Author:Stephen Baxter [Baxter, Stephen]
Language: eng
Format: azw3
Publisher: Penguin Publishing Group
Published: 2015-08-04T00:00:00+00:00


40

The reception chamber was meant to impress, Mardina thought, if not to awe. Even before you got into the main body of the Titan, the huge space habitat itself.

The chamber was a wide, deep cylinder set precisely at the spin axis of the rotating habitat, with zero-gravity guide ropes strung from wall to wall. To reach this chamber you had already had to pass through a series of locks, each of which alone had been larger than any single cabin in the Malleus Jesu. The place was ornate, too, with rich woven blankets spread over the steel walls, and sprays of brilliantly colored feathers, even the gleam of gold and silver plate. The huge face of some angry god, his eyes picked out by emeralds, glared down at the Romans from the opposite wall.

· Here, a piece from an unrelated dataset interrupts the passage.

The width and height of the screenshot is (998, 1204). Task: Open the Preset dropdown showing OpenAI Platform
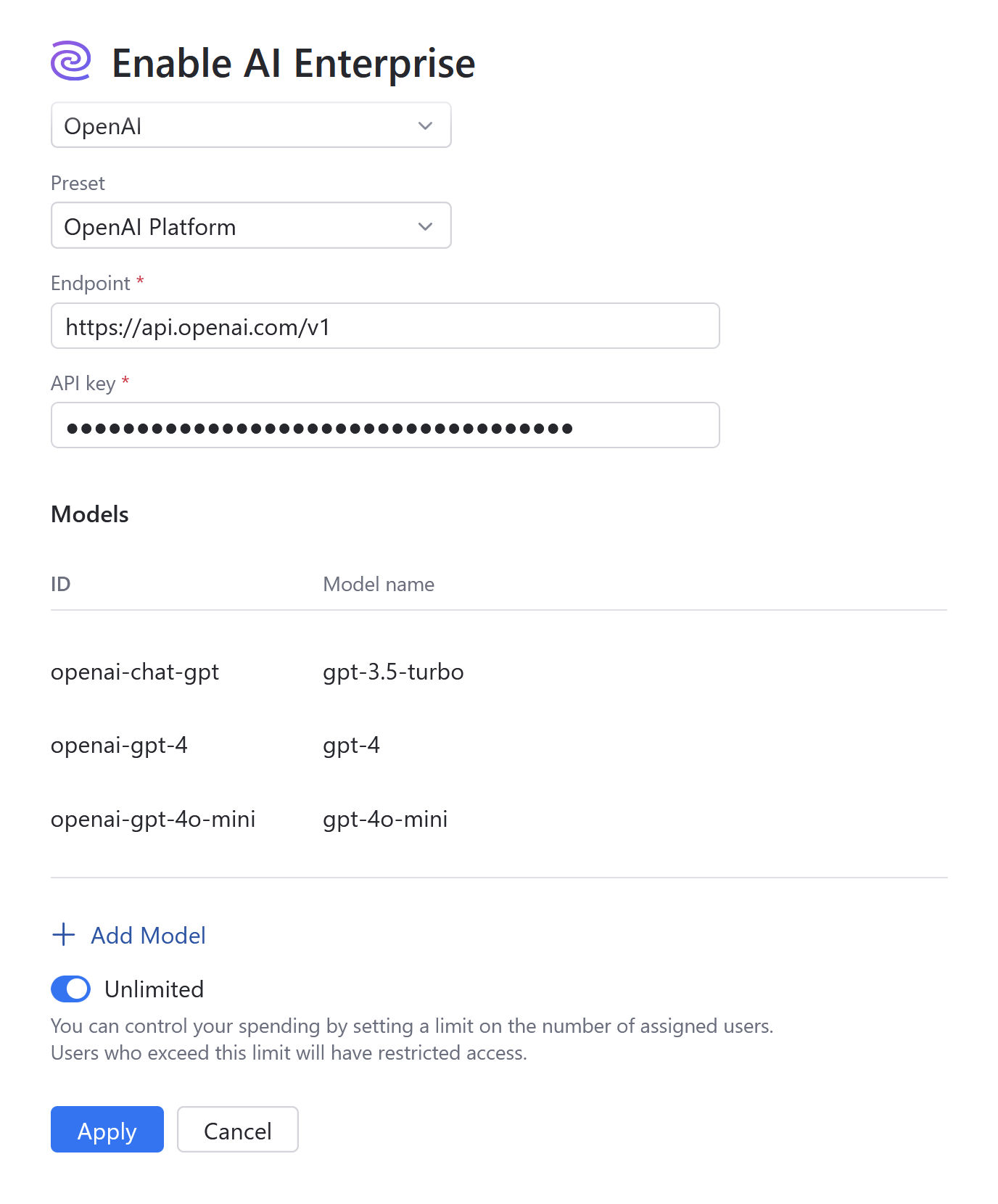tap(250, 226)
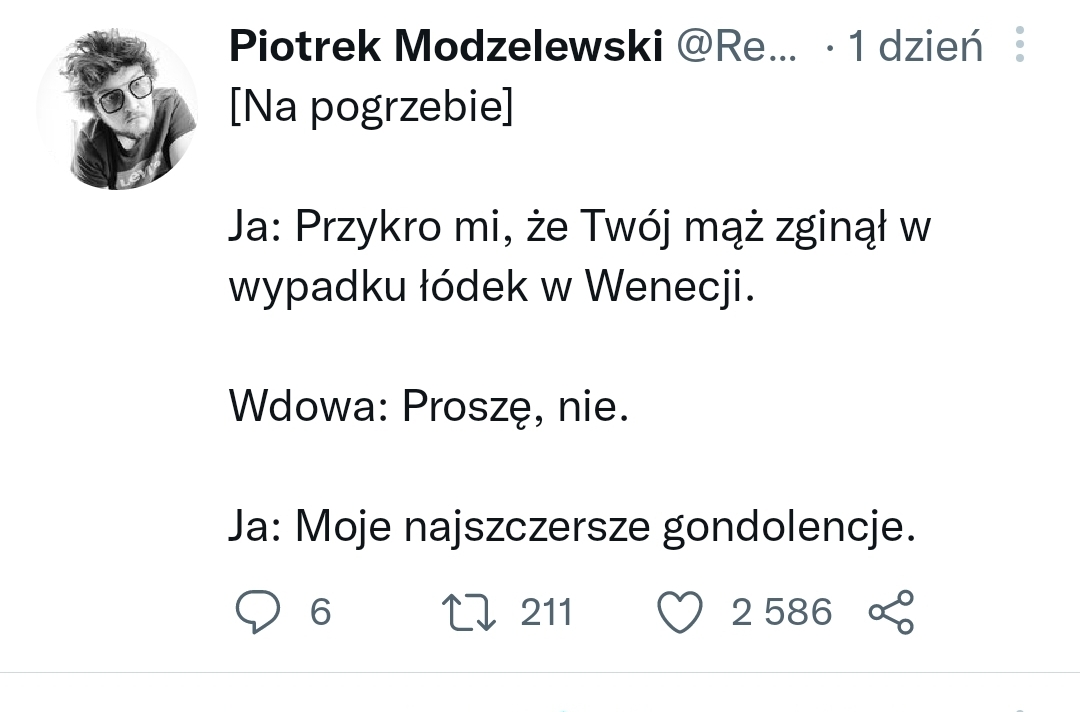
Task: Click the retweet count 211
Action: [546, 611]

And, from glass-walled emplacements all around them, troops stared down at the newcomers. They wore a uniform of a simple shift tied at the waist, brightly colored, and functional helmets of what looked like hard steel. They had weapons to hand, short swords and stabbing spears—even some kind of artillery, and blunt muzzles peered at the Romans from all sides.

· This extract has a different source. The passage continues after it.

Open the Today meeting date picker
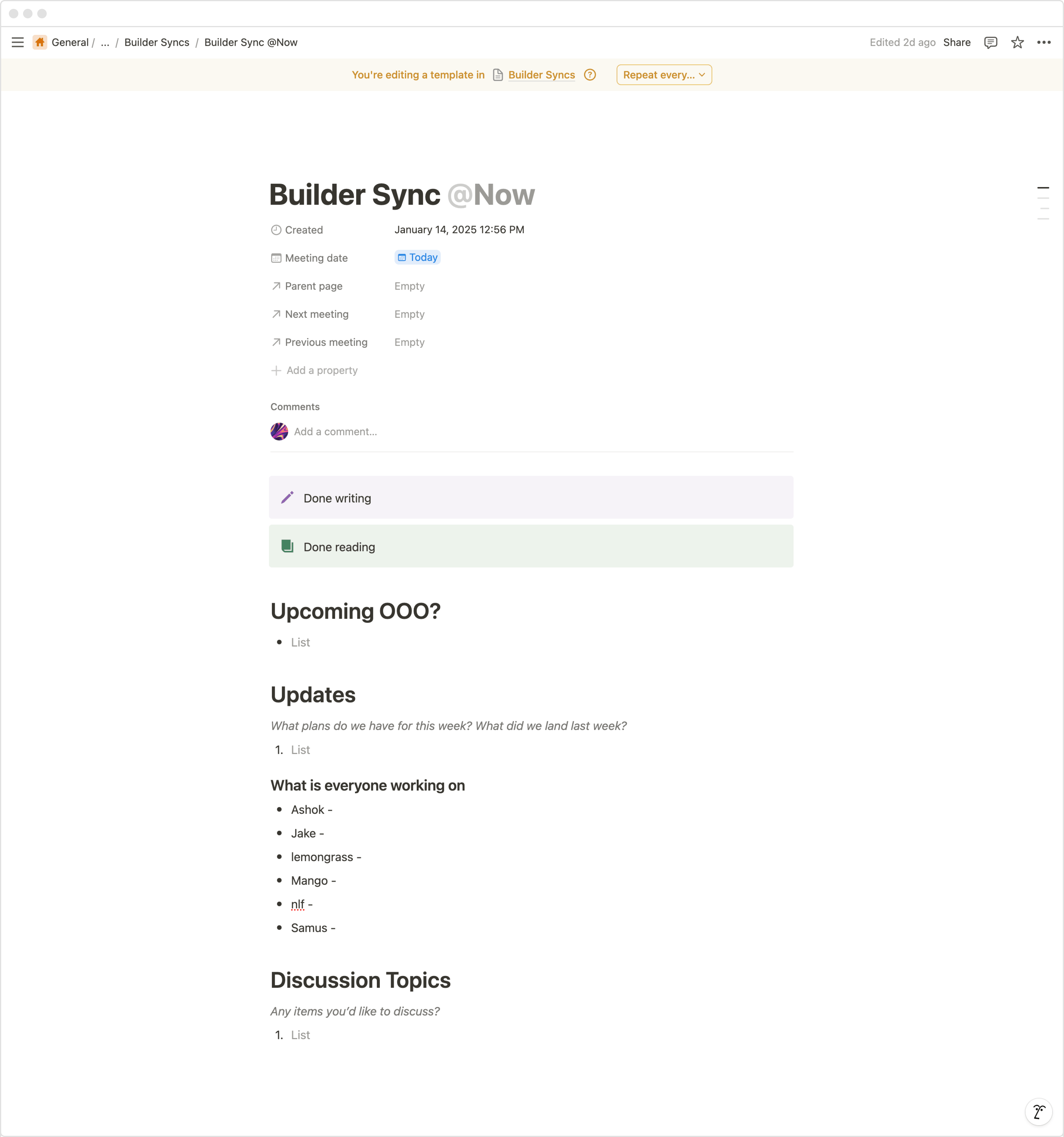Image resolution: width=1064 pixels, height=1137 pixels. pos(417,257)
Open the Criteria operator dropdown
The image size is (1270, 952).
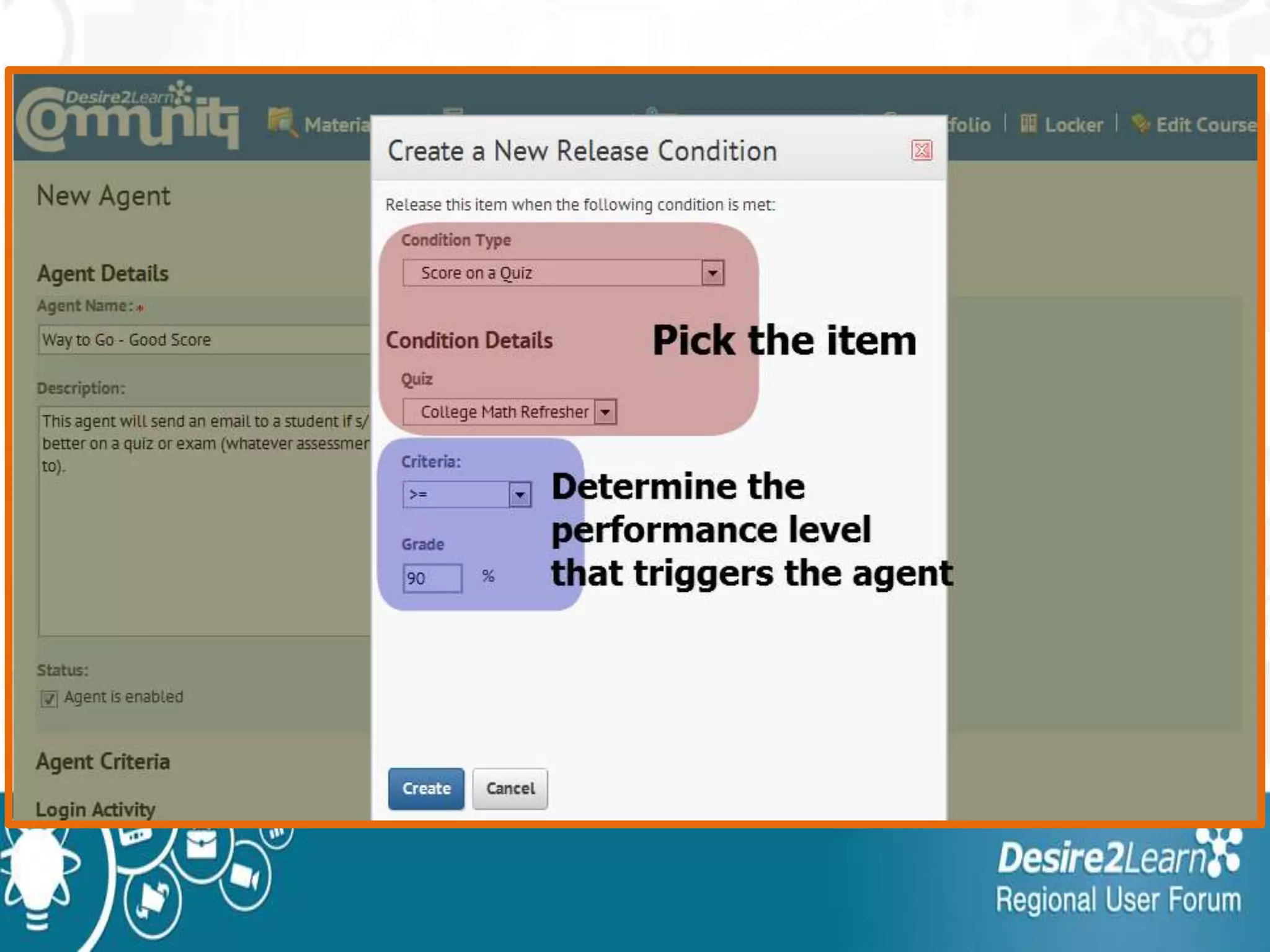[x=520, y=495]
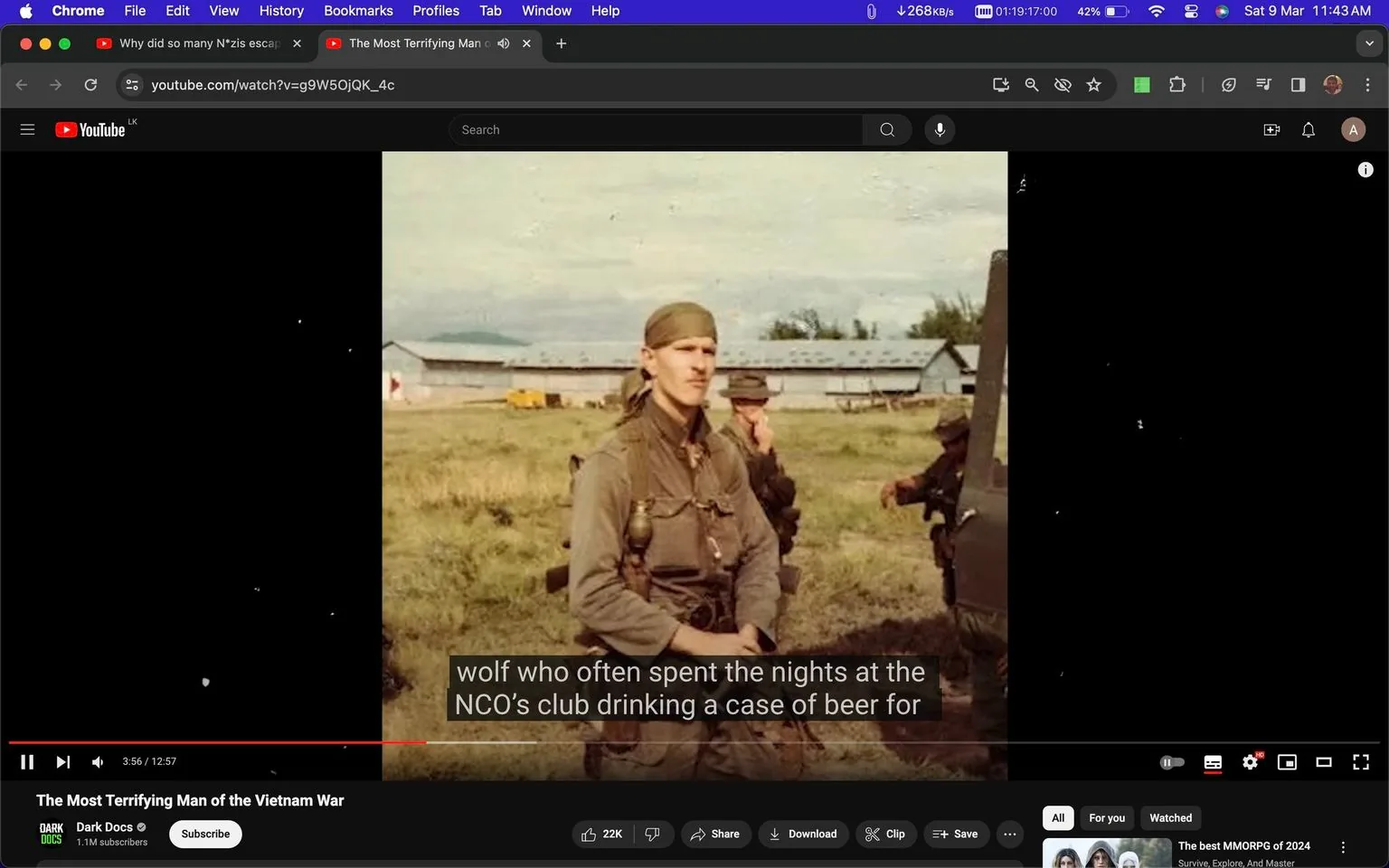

And now the stranded Malleus personnel—forty legionaries with their Centurion Quintus Fabius, Mardina, Titus Valerius and his daughter, Michael the Greek medicus, and Chu Yuen with the ColU in its pack on his back—were huddled in this vast arena, tangled up in the guide ropes like flies in a spiderweb. It didn’t help that all of them had been cleansed before being allowed this far into the habitat—stripped naked, bathed in hot showers, their clothes shaken out in the vacuum. The ColU said it was entirely sensible that the controllers of this enclosed world would try to keep out fleas and lice and diseases. But it had taken all of Quintus’s personal authority to persuade his men to submit to this.

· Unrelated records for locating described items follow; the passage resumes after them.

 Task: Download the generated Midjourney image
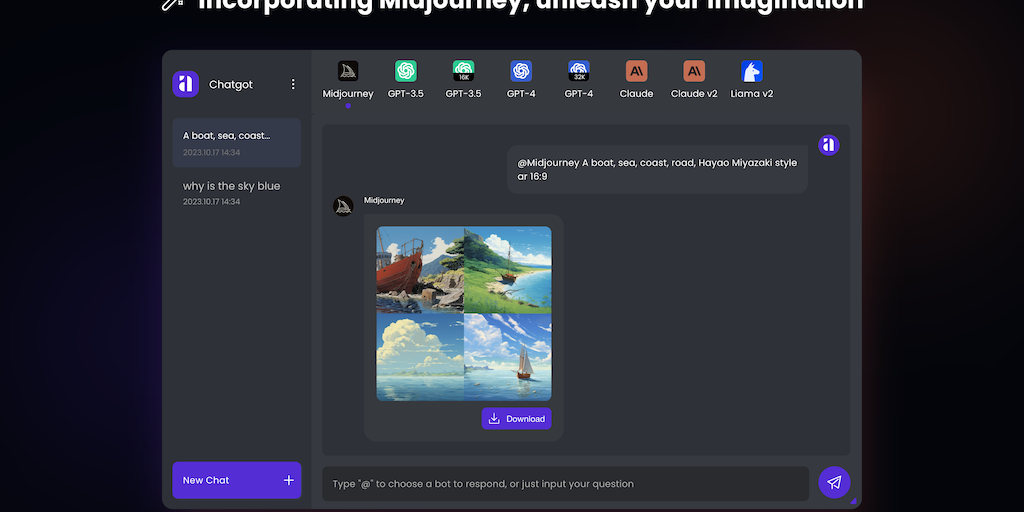point(516,419)
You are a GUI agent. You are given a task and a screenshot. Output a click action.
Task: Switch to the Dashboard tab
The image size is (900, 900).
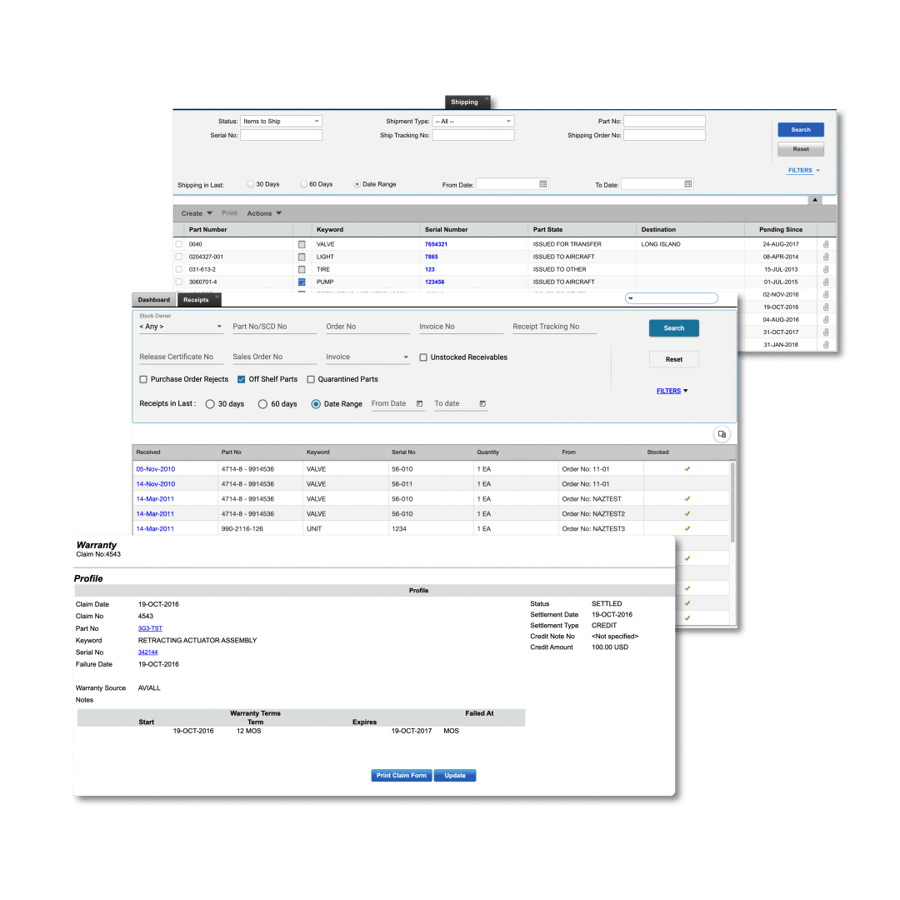point(154,300)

The Romans, in their military tunics and boots with their cloaks and packs, looked like savages in this setting, like the barbarians they effected to despise. At least they didn’t look like soldiers anymore. Well, Mardina hoped not. At Quintus’s orders the legionaries had left behind on the Malleus Jesu their gladios and spears and fire-of-life weapons, and their armor, even their military belts and medals.

The bulk of the ship’s occupants had transferred to the habitat. The ship itself, having come close enough to the Titan for the smaller yachts to deliver the legionaries to the hub port, was now hiding among the asteroids manned by a skeleton crew, a handful of legionaries under the command of optio Gnaeus Junius and trierarchus Eilidh—and with the more fragile passengers, including Jiang, Stef Kalinski and Ari Guthfrithson—able to survive for a long time on supplies meant for five times their number.

Now, as the Romans waited for the latest step in their induction, Quintus Fabius kept up a steady stream of encouragement. “Take it easy, lads. You look stranger to them than they do to you—even if you are simple farmers of the ice moons.